それはひとつのきっかけだったと言っていいかもしれない。

でも、これまではあまり語ろうと思っていなかった。
それで怪我したらどうすんの? 怪我が悪化したらどうすんの?という声もあるだろうし、他人に勧めるようなことではあまりないと思っていたから。
それは今でも変わらないので、これを読んだ方も、どうか無理だけはしないでいただきたい。

それでも、あえて書くことにしたのは、先日参加したとある方の会で聞いた、ラコタ族というインディアンの話と、僕が歩くことから学んできたことがまっすぐに繋がったからだ。

その一つが「痛みの先まで行くと見えるものがある」ということだ。

ラコタ族の痛みは儀式によるもので、ロープのついた太い木の棒を二本、両胸に突き刺して、それを支えに木にぶら下がるという想像するだけでも悶絶しそうな過酷な痛みだけれども、
その儀式が目的としていることは、要するに「痛みの先にあるものを見てきなさい」ということなのだ。

その話を聞いて、僕はすぐに理解できた。
僕自身が歩く中で「痛み」について経験したことと同じだったから。

歩く痛みは、胸に木の棒を刺す痛みに比べれば優しいものかもしれないけれども、「痛みの先まで歩いたところにある静寂」を感じることはできる。
痛みの質は違えど、たどり着く先は、おそらく同じだ。
痛みを受け入れてみると、心の中で何かが湧き上がってくる。
静寂の中でしか湧いてこない何かがある。

僕は歩くことが、ラコタ族の儀式と同質の経験を導いてくれることに驚いたし、とても感動した。

実は、僕はこの会を自分で見つけて参加したのではなかった。
僕が(勝手に)人生のメンターとしている人が、先日久しぶりに声を掛けてくれたと思ったら、この会への参加の誘いだった。会は二日後だった。
「ぜんさんの「歩く」は、きっとこの会の内容と近いから、ぜひ参加してほしい」と言われて、僕は即決で参加を決めた。

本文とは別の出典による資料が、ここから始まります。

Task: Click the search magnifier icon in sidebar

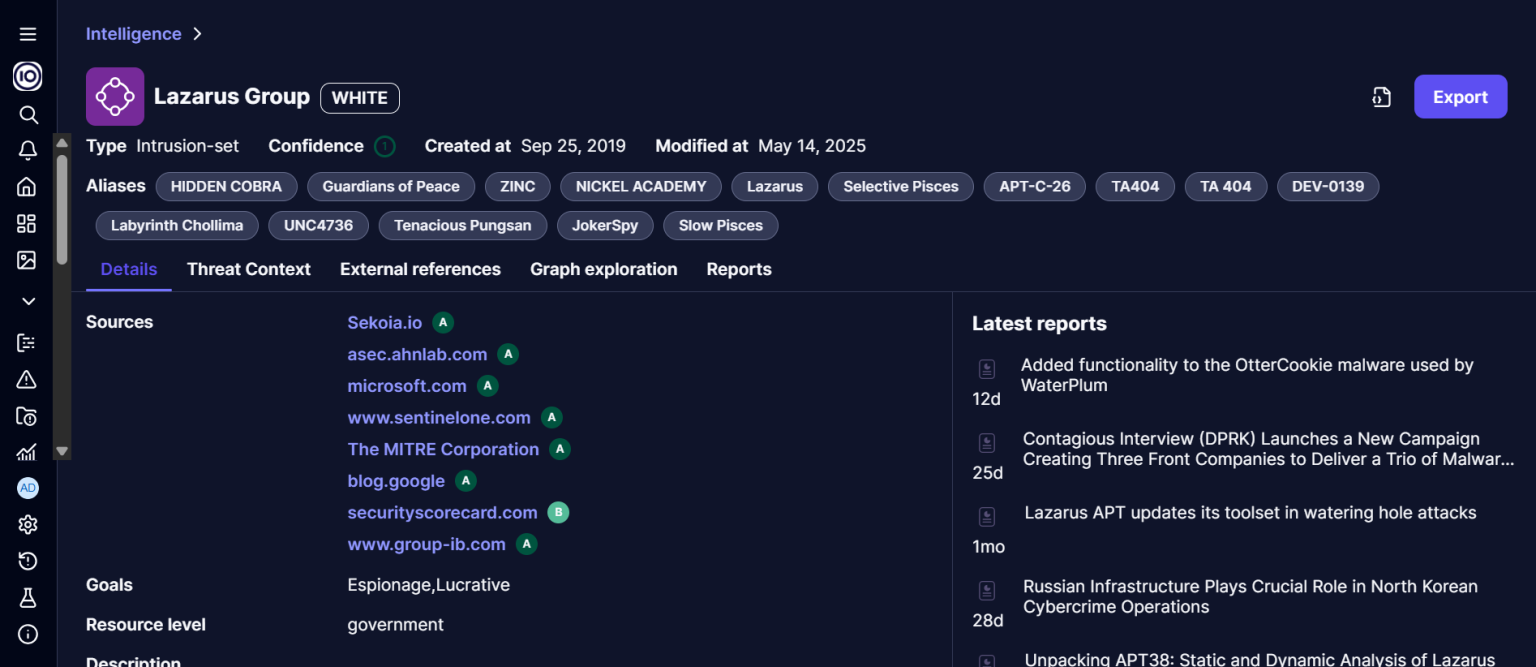Action: pyautogui.click(x=28, y=114)
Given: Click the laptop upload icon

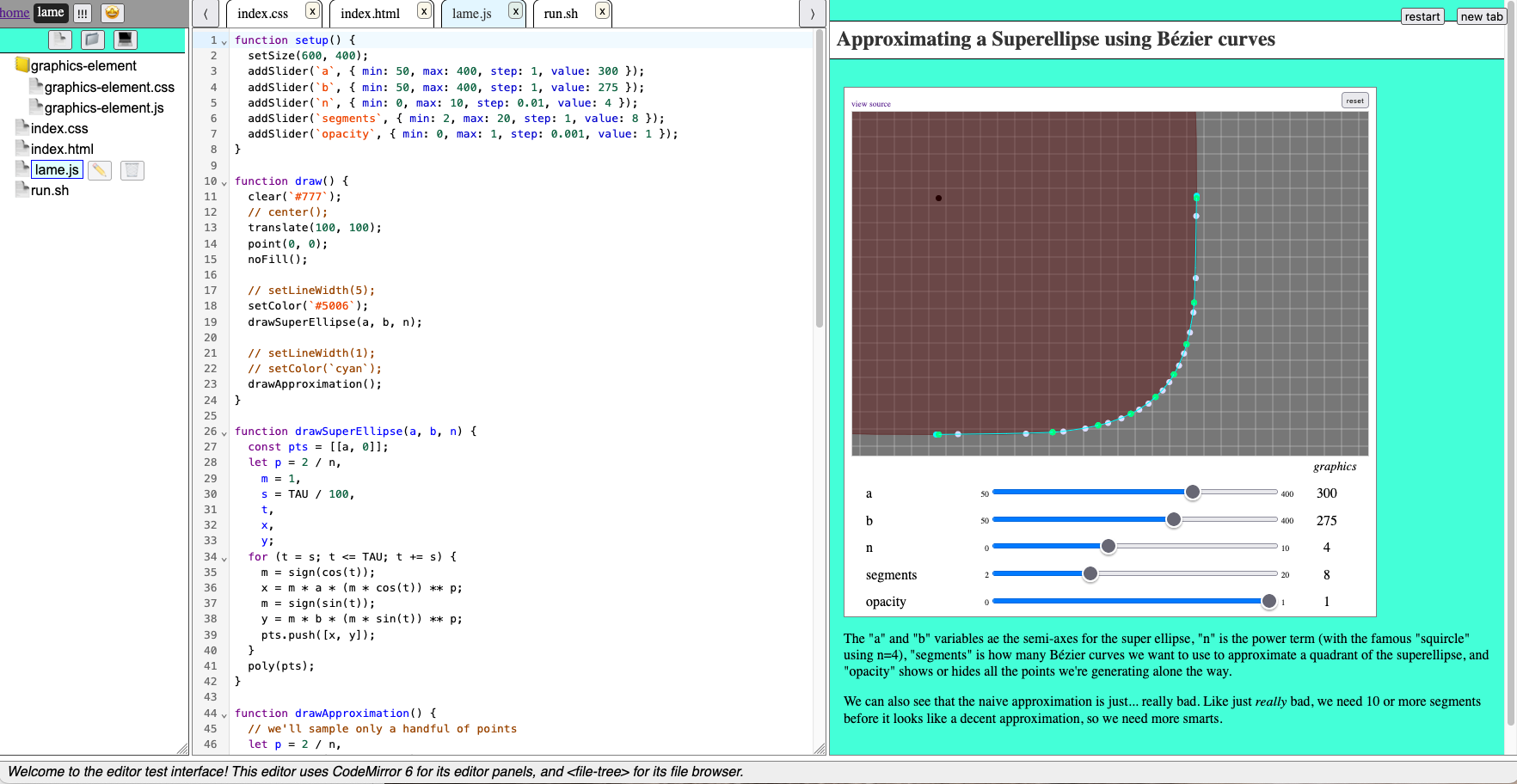Looking at the screenshot, I should pos(126,40).
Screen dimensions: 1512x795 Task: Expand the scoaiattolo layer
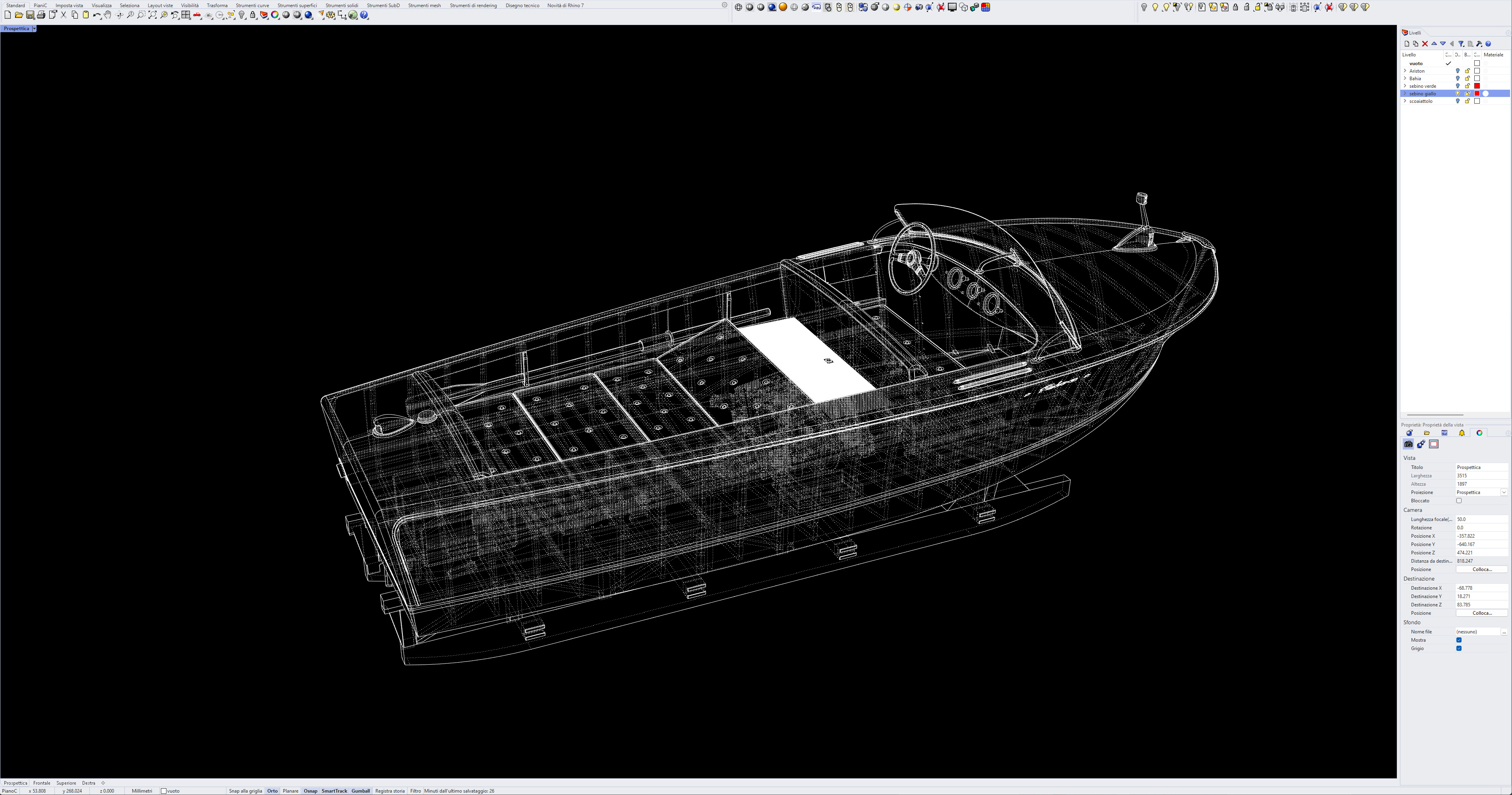[x=1405, y=102]
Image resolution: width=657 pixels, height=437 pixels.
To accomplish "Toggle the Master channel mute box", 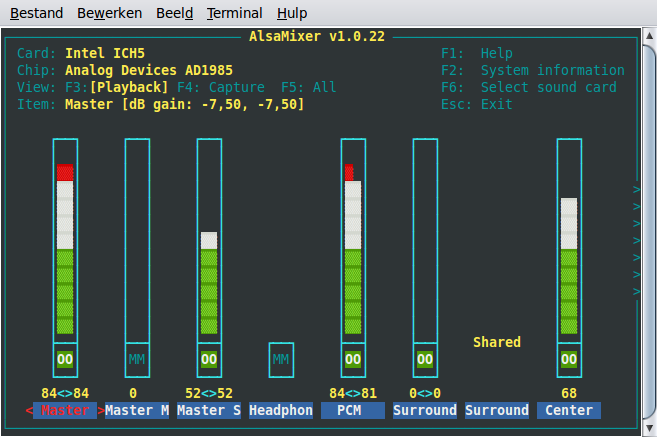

何かに導かれるようなタイミングというものがある。これはそうに違いないと、僕は何か確信めいたものがあって、その確信は当たっていた。
「痛み」以外にも、僕が歩くことから学び経験し受け取ってきた多くのことが、ラコタ族の話ととても似ていた。

痛みの先まで歩いてみる。
これはある意味で原始的な行為なのかもしれない。
でも、もし本当に自分の声を求めているのならば、試してみる価値はある。